OMB: IPv6 by June 2008

Iljitsch van Beijnum iljitsch at muada.com
Mon Jul 4 18:19:22 UTC 2005


On 4-jul-2005, at 12:25, Andre Oppermann wrote:

> I don't care what you see at RIPE meetings.  You have to look at how
> many servers/services are reachable via IPv6.  Nothing else.  Sure,
> many European ISPs have got their IPv6 prefix and some even announce
> it via BGP, but actually using it for anything more useful than "hey,
> I can ping6 you!" is far off.

Well, a reasonable number of people are doing more than that. Of  
course I realize that the numbers that I'm about to list here can be  
interpreted in any number of ways, however, the trend is very clear:  
IPv6 is on the rise.

Once in a while when I have nothing to do I load up the Amsterdam  
Internet Exchange membership list and visit all the web sites from  
the members, while keeping an eye on tcpdump. This tells me how many  
of those member's web sites are reachable over IPv6. The latest  
numbers I have are for march 2005. At that time, 9 or 213 members had  
IPv6-enabled web sites. About a year earlier this was 4 or 5 (one had  
AAAA but was unreachable), no information on the then current number  
of members.

>>     IPv6 has its problems, yes.  There are implementation issues  
>> that confuse programmers at Sun working on Solaris, and confuse  
>> network application programmers with a hell of a lot of experience  
>> under their belt.  If you can't talk directly to Jinmei himself,  
>> you're likely to be well and truly screwed.

> Ain't this *the* problem???  If not even Joe OperatingSystemEngineer
> can understand it, what is John Doe at home supposed to do?

The trouble is that different OSes have different ideas about how you  
should deal with IPv4+IPv6 coexistance on the socket API level. This  
is a big headache for the unfortunate souls who have to deal with it,  
but it's of no consequence at all to users.

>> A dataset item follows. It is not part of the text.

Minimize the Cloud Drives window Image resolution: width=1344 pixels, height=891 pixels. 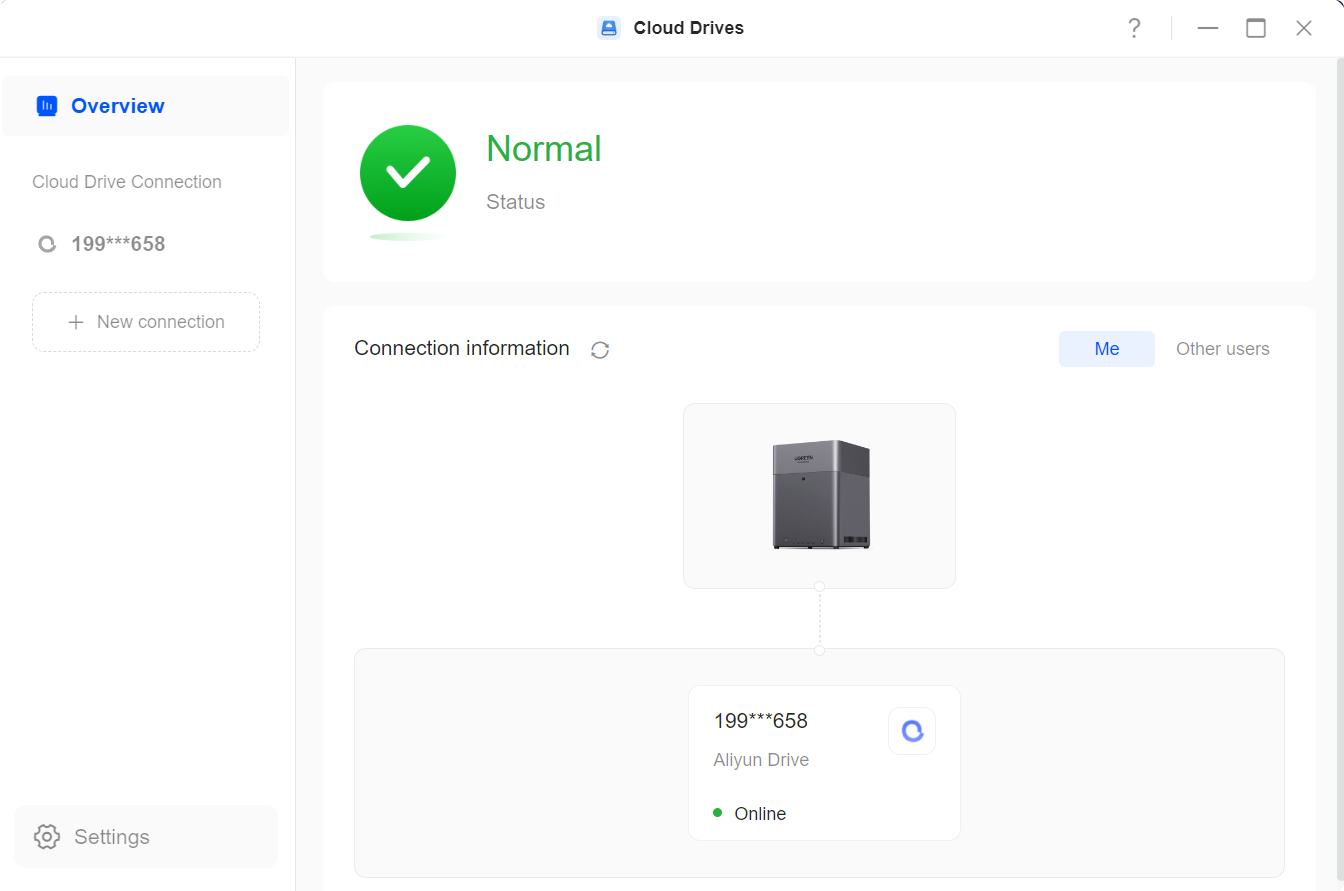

(If you write for one OS or one IP version or use a higher level API  
you won't have problems, though.)

> You know, there is one thing Steve Jobs / Apple is getting right.   
> That
> is getting out of the way and make *functionality* available to the  
> average
> user.

I agree completely. All hail The Steve for giving us IPv6 on by  
default since MacOS 10.2! As of 10.4 the Safari browser handles IPv6  
the way it should too, like iTunes and Apple's Mail have for ages  
(although there is a nasty bug in the 10.4 Mail that required me to  
go back to talking to my mail server over IPv4).

>>     But just because IPv6 has problems doesn't mean that it  
>> doesn't solve the fundamental address space problem in IPv4, and  
>> doesn't mean that it is anything less than the best available  
>> alternative.

> What fundamental address space problem?

6 billion people with more under way with 3.7 billion usable  
addresses (how many do YOU use?) looks like a fundamental, long term  
problem to me.

> I'd say we run out of AS numbers
> about a year before we run out of IPv4 addresses, whenever that is.

The fix for this has been on the IETF drawing boards for half a  
decade but somehow seems to stay there.